It’s been nearly a year since Greiner Industries received its Grove GMK6400 and since then, the crane has worked tirelessly. The company is completing all types of projects with the 450 USt capacity all-terrain crane – highway projects, construction jobs, factory maintenance and much more, repeatedly surpassing its own productivity and efficiency records. What’s more, the Mount Joy, Pa.-based company is bidding and winning jobs it never did before it took delivery of the GMK6400.
Ben Daugherty, crane division manager at Greiner, said the GMK6400 has fundamentally changed his company. It’s already racked up some 1,500 hours since August of 2013. Initially, Daugherty said, Greiner was looking at seven-axle 500 USt cranes, but then took notice of the 6-axle GMK6400.
“In our market, there are a lot of 500 USt cranes. Initially, I was going to buy a similar crane, but decided to do something different that would enable us to be competitive – to stand out from all of the other companies,” Daugherty said.
The decision changed Greiner’s lifting business, as it began to win jobs it couldn’t previously. With only six axles making for a compact footprint on the GMK6400, Greiner has been able to work on job sites where seven-axle cranes can’t fit. Yet, the company still has the lifting power of a 450 USt crane to complete jobs that typically require larger cranes.
Take a recent Greiner project at a Glatfelter paper company plant. Once a year, the plant shuts down for routine maintenance. Greiner bid on the job to change out evaporator effects inside the plant, going up against several seven-axle, 500 USt cranes owned by its competitors. And with space on the job site at a minimum, Greiner had the advantage with the GMK6400’s compact size.
“Initially, Glatfelter was doubtful we could complete the project, but once we showed them the GMK6400 and its capabilities, we were awarded the job,” Daugherty said. “We were less expensive than the bigger cranes and because our crane would take up less space in the plant, the company was able to keep a service line open and continue working.”
Greiner lifted inside the plant for 11 days straight, changing out the 15 USt evaporator effects 24 hours a day – a new company record.

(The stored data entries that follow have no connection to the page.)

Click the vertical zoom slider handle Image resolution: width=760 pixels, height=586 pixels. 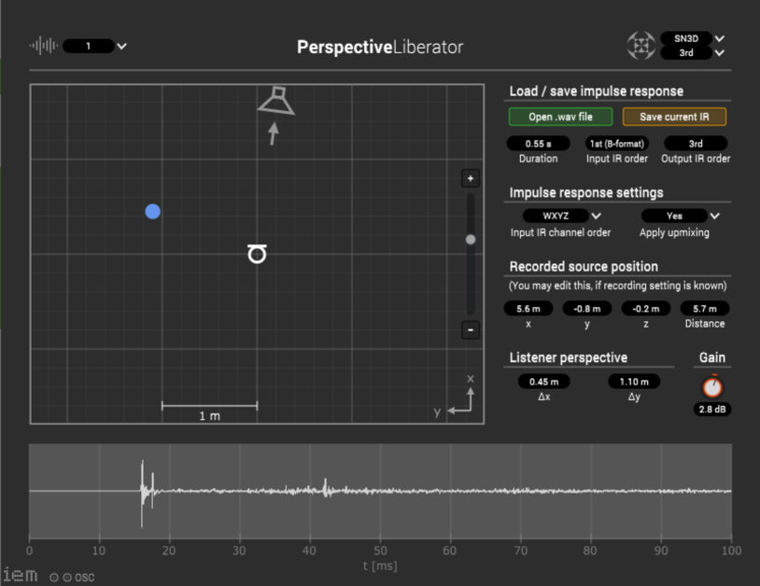pyautogui.click(x=471, y=240)
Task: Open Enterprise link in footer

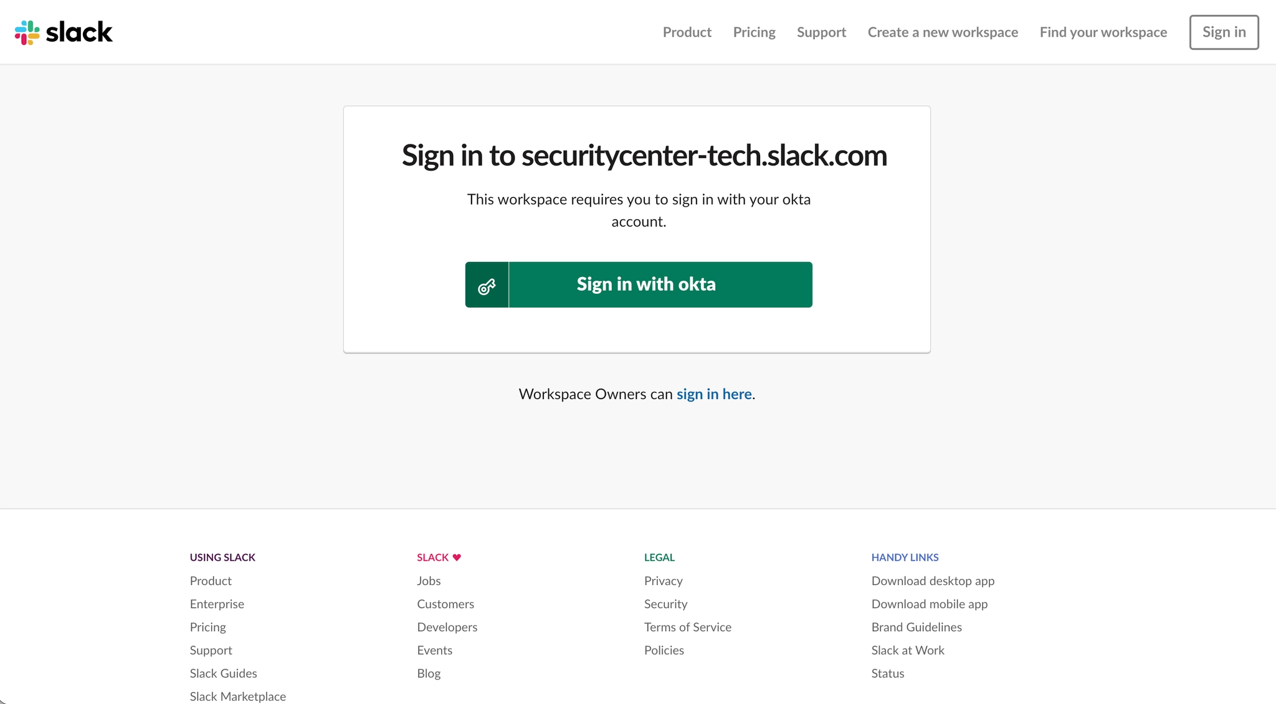Action: pyautogui.click(x=217, y=604)
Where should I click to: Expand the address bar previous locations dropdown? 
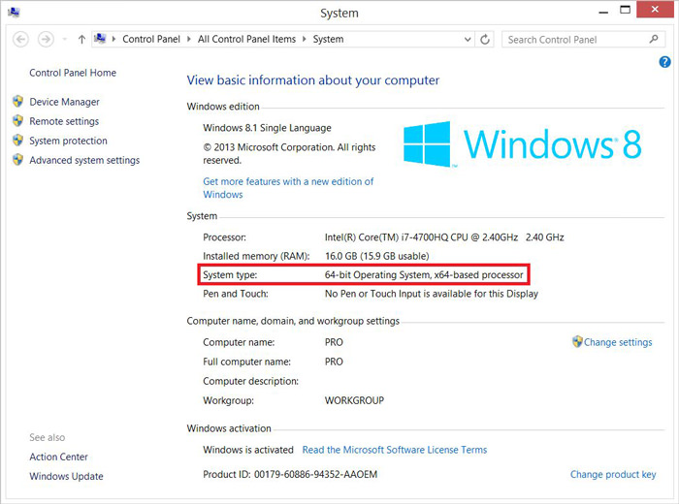469,40
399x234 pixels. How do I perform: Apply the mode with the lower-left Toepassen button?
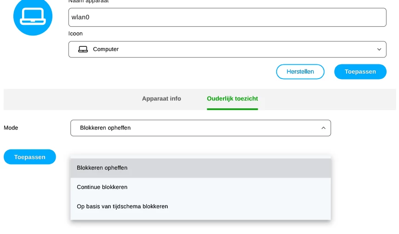30,157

The lifts were up to 150 ft tall, and the loads were another 160 ft away from the crane in radius, so Greiner used the GMK6400’s luffing jib to cover the large diameter. The company rigged the luffing jib inside the plant, and then moved the crane into place.
“A 300 USt crane couldn’t have made the lift and a 500 USt crane would have been too big for the space,” Daugherty said. “In the end, we only had 3 ft to spare on either side of the GMK6400.”
Soon, Greiner will surpass another company record with the GMK6400, spending up to an estimated 80 straight days lifting on a project to help construct the Alexandria Renew Nutrient Management Facility, a wastewater treatment plant in Alexandria, Va. This time the company is using the crane’s heavy lift jib to tilt and place precast concrete panels. The crane is rigged with 131 ft of main boom, along with the heavy duty jib, to lift 25 USt panels from a radius of 105 ft.
The wastewater treatment plant is unique, as it’s being constructed over an old landfill. The precast panels provide the walls for the structure, where water tanks are being placed. A roof will be placed over the tank, then it will be covered with ground and a soccer stadium will be constructed on top.
“I could not have won or completed this job without the GMK6400,” Daugherty said. “It’s the largest contract that we’ve ever won at Greiner.”
The varied amount of work that Greiner is completing with the crane is testament to its versatility. Beyond the reach, capacity and compact nature of the crane, Daugherty points to five outrigger positions as a key feature. Greiner has found great use in the three-quarter position.
“The seven-axle cranes are a lot wider from outrigger mat to mat, and most companies’ cranes have only mid- and full-outrigger positions,” he said. “If I’m in a restricted space, I can run the outriggers in a 24 ft stance and still have a very impressive load chart.”
The MEGATRAK suspension with MegaDrive has also been especially useful. Already utilizing a smaller footprint than all other cranes in its lifting class, the independent all-wheel steering makes it even more maneuverable. This, for example, is what allowed Greiner to set up the luffing jib on the paper plant project and easily move the crane into the tight quarters from which it needed to lift.
Greiner has also made good use of the crane’s self-rigging MegaWingLift attachment, which boosts capacity by nearly 70 percent. In fact, Daugherty said the company has used the crane in nearly every configuration possible since taking delivery.
Greiner purchased the GMK6400 from Harrisburg, Pa.-based Stephenson Equipment. The two companies have been doing business together for some 20 years. Daugherty said the stellar product support from the Manitowoc Crane Care partner was another reason to purchase the crane.
“Stephenson will drop whatever it’s doing to support my needs and that’s a huge selling point – other companies don’t have that kind of product support,” he explained. “The first night we had the GMK6400 we took it to work on a bridge project. We were very unsure about using a new crane on a job so soon after purchasing it. There was a $20,000 charge for each hour if we went over the scheduled stop time. Stephenson sent a technician to stay with us overnight for 12 hours just in case something happened. That kind of support is priceless.”